Blob (file) example with Synapse ID as Object ID:
https://repo-prod.prod.sagebase.org/ga4gh/drs/v1/objects/syn32042766.1/access/FileEntity_syn31538774.3_56789345
REQUEST BODY SCHEMA: None
RESPONSE BODY SCHEMA: application/json
The presigned url will be sent to the user and file can be downloaded directly from the url without any authentication. As presigned url has tokens included, which expires with time.
Blob (file) example with file handle ID as Object ID:
https://repo-prod.prod.sagebase.org/ga4gh/drs/v1/objects/fh56789345/access/fh56789345
REQUEST BODY SCHEMA: None
RESPONSE BODY SCHEMA: application/json
The presigned url will be sent to the user and the file can be downloaded directly from the url without any authentication, as the presigned url has tokens included, which expires with time.
HTTP Responses
HTTP Code | Description | Schema |
---|---|---|
200 | The DrsObject was found successfully. | Access url |
400 | The request is malformed. | Error |
401 | The request is unauthorized. | Error |
403 | The requester is not authorized to perform this action. | Error |
404 | The requested DrsObject wasn’t found. | Error |
500 | An unexpected error occurred. | Error |
3. Get information about DRS service
The GA4GH Service Registry API specification allows information about GA4GH-compliant web services, including DRS services, to be aggregated into registries and made available via a standard API. The following considerations should be followed when registering DRS services within a service registry.

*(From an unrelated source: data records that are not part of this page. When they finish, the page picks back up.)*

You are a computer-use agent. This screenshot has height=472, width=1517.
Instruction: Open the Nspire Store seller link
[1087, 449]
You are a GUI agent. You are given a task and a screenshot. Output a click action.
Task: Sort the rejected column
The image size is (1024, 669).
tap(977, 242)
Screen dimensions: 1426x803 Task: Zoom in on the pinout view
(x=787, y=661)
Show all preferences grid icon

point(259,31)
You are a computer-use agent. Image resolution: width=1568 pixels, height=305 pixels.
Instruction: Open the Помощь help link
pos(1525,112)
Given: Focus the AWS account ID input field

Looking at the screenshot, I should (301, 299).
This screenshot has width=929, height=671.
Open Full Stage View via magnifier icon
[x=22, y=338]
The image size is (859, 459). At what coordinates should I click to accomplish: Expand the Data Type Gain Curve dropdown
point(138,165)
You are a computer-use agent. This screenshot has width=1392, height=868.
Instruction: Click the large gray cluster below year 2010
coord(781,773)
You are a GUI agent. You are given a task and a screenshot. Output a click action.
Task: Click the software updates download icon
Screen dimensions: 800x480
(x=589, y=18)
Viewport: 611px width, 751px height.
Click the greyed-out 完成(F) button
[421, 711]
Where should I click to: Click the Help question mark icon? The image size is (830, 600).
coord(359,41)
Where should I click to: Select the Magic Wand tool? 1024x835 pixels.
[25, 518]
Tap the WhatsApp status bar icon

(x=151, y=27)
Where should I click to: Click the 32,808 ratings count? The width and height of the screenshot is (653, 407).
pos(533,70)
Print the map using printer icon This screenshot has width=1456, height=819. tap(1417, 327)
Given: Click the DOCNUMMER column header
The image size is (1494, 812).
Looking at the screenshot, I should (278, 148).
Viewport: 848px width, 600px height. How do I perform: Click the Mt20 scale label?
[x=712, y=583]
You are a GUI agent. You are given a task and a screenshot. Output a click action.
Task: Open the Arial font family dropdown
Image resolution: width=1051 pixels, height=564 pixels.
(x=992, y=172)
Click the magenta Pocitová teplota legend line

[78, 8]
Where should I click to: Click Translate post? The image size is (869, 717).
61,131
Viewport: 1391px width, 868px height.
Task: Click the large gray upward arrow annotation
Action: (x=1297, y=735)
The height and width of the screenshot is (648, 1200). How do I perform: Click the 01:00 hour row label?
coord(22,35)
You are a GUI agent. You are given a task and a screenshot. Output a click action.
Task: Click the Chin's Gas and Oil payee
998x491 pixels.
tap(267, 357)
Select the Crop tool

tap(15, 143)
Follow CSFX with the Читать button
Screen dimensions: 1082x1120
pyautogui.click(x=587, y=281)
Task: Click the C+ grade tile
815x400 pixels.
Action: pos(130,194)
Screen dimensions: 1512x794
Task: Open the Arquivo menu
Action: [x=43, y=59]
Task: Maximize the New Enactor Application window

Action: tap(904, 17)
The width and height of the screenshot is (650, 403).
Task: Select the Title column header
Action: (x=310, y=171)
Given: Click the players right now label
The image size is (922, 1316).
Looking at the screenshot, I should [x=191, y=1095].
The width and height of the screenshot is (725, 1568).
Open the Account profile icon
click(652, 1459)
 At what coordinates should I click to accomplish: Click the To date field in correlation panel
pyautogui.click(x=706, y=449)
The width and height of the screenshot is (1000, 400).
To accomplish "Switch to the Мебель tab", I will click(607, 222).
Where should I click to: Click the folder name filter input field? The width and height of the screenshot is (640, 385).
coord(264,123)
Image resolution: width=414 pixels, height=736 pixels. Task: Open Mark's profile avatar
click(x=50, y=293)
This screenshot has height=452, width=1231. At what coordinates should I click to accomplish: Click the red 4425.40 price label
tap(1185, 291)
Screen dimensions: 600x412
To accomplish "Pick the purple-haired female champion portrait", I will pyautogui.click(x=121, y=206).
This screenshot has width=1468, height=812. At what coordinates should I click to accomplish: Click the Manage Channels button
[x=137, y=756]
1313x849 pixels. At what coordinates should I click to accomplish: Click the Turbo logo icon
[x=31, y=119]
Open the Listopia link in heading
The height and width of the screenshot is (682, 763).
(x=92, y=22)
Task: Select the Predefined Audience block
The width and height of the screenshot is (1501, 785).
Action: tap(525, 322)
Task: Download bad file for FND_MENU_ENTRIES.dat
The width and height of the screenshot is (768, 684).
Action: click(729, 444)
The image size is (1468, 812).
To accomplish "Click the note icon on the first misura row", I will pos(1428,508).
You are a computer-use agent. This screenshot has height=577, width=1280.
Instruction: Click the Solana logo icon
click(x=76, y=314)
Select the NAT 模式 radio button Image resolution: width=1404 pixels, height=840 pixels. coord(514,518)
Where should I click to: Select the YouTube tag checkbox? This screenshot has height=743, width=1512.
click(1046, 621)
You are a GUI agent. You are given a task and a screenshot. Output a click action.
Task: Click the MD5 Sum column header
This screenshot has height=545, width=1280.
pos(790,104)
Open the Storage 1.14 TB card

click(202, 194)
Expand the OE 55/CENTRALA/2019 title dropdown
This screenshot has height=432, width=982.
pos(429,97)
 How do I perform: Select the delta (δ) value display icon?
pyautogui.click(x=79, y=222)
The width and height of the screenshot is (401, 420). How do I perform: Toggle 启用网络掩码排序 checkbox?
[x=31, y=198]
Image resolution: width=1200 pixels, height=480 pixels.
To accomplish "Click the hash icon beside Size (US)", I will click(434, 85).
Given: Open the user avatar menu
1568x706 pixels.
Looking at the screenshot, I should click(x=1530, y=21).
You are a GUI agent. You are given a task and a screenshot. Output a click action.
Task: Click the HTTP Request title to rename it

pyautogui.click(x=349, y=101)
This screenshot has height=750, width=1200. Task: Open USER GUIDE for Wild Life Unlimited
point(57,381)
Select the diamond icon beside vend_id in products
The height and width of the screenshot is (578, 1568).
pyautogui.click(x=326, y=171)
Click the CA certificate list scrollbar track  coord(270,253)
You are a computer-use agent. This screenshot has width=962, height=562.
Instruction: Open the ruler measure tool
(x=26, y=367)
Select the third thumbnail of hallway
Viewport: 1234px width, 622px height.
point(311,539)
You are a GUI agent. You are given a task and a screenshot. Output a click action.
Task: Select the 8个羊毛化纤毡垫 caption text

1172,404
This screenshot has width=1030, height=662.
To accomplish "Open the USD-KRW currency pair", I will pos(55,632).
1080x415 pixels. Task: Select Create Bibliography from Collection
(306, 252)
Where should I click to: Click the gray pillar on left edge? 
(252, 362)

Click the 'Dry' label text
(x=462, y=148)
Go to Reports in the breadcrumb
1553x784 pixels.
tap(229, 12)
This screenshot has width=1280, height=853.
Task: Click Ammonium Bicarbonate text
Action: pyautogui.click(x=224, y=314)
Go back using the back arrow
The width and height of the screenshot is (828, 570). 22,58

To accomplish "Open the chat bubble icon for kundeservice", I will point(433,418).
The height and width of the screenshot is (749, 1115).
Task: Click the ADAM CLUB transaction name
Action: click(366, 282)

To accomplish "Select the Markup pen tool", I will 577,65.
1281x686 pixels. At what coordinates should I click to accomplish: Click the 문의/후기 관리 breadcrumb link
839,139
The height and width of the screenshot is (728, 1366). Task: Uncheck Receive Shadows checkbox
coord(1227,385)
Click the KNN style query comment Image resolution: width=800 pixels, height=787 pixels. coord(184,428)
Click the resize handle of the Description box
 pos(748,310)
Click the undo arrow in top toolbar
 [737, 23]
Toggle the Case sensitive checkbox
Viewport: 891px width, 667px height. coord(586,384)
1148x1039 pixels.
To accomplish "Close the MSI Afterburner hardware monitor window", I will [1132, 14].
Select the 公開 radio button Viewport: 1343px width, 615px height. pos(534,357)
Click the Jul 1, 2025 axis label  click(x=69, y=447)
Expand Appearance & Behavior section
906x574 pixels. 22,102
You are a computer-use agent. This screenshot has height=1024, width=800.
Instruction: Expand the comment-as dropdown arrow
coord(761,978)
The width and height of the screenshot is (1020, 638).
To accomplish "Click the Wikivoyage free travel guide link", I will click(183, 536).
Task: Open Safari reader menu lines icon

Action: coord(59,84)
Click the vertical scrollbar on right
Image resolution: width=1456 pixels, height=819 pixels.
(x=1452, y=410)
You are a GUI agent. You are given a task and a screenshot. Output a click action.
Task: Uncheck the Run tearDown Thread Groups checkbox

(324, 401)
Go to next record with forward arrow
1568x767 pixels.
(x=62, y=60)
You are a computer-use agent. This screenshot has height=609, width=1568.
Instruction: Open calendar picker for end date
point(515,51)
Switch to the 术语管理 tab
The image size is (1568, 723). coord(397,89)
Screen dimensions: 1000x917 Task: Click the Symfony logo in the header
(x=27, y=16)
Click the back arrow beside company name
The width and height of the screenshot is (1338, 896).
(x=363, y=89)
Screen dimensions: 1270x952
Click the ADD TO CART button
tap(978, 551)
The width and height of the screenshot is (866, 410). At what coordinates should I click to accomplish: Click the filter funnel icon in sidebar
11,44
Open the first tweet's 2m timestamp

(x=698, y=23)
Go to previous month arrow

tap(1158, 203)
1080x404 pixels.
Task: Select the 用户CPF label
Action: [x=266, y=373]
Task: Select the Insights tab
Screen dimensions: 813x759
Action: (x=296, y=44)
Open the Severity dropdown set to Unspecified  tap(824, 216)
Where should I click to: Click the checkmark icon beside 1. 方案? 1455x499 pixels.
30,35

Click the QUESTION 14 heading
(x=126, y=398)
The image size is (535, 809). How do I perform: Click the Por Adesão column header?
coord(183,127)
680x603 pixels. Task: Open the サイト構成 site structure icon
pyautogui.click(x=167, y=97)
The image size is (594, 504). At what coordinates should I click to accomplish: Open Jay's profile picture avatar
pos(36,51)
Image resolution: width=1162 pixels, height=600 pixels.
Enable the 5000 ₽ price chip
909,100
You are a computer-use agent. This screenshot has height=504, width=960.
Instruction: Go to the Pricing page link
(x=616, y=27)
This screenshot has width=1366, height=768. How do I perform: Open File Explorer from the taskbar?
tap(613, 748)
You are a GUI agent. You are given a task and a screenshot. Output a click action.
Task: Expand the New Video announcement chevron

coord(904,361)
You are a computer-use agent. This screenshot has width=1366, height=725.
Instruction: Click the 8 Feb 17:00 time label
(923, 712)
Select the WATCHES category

The DRS service attributes returned by /service-info (i.e. id, name, description, etc.) should have the same values as the registry entry for that service.
The value of the type object's artifact property should be drs (i.e. the same as it appears in service-info)
Each entry in a Service Registry must have a url, indicating the base URL to the web service. For DRS services, the registered url must include everything up to the standardized /ga4gh/drs/v1 path.
https://{serverURL}/ga4gh/drs/v1/service-info
HTTP method : Get
Path parameters : None
Authorization : None
Example url: https://repo-prod.prod.sagebase.org/ga4gh/drs/v1/service-info
REQUEST BODY SCHEMA: None
RESPONSE BODY SCHEMA: application/json
Attribute description :
Attribute name | description |
---|---|
id | Unique ID of this service. Reverse domain name notation is recommended, though not required. The identifier should attempt to be globally unique so it can be used in downstream aggregator services e.g. Service Registry |
name | Name of this service. Should be human readable. |
type | Type of a GA4GH service. |
description | Description of the service. Should be human readable and provide information about the service. |
organization | Organization providing the service. |
contactUrl | URL of the contact for the provider of this service, e.g. a link to a contact form (RFC 3986 format), or an email (RFC 2368 format). |
documentationUrl | URL of the documentation of this service (RFC 3986 format). This should help someone learn how to use your service, including any specifics required to access data, e.g. authentication. |
createdAt | Timestamp describing when the service was first deployed and available (RFC 3339 format) |
updatedAt | Timestamp describing when the service was first deployed and available (RFC 3339 format) |
environment | Environment the service is running in. Use this to distinguish between production, development and testing/staging deployments. Suggested values are prod, test, dev, staging. However this is advised and not enforced. |
version | Version of the release in which we will deliver the DRS API. |
url | DRS Service base url for the provider of service. |
Error Response
In case of request failure error should be thrown with error message and status code.